WORK TASK:
Work out how many lines in the entries below include the word "Seks", and give only that figure.

Saved entries:
..............................
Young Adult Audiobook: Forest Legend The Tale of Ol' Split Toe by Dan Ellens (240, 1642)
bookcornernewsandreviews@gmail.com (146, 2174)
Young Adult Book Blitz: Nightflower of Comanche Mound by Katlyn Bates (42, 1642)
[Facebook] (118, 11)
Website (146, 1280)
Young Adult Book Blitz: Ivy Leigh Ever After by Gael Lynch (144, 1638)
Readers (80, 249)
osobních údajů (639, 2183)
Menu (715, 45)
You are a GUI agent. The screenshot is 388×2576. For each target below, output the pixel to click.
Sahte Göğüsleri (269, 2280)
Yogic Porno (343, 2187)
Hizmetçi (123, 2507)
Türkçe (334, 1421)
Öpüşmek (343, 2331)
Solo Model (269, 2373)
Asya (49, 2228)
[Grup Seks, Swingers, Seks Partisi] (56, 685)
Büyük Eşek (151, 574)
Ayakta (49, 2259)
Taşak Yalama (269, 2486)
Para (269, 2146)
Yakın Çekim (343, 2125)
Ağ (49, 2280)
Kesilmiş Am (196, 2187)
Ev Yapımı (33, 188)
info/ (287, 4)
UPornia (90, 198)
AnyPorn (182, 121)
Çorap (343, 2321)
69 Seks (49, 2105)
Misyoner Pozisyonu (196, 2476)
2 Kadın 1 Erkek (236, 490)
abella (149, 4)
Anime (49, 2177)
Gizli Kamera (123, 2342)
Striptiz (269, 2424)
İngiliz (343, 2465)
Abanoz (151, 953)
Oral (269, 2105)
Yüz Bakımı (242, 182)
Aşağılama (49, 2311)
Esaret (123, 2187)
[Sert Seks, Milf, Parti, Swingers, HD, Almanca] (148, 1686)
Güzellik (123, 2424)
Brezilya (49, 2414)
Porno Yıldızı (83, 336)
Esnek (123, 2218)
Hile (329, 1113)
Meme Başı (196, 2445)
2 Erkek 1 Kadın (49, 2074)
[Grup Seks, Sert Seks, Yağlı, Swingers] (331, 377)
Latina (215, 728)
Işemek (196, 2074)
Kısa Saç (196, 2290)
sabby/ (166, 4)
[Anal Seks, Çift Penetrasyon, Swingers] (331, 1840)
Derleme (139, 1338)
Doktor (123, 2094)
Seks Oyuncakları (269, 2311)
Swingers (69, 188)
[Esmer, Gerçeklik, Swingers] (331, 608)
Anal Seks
..............................
PROBLEM SOLUTION:
7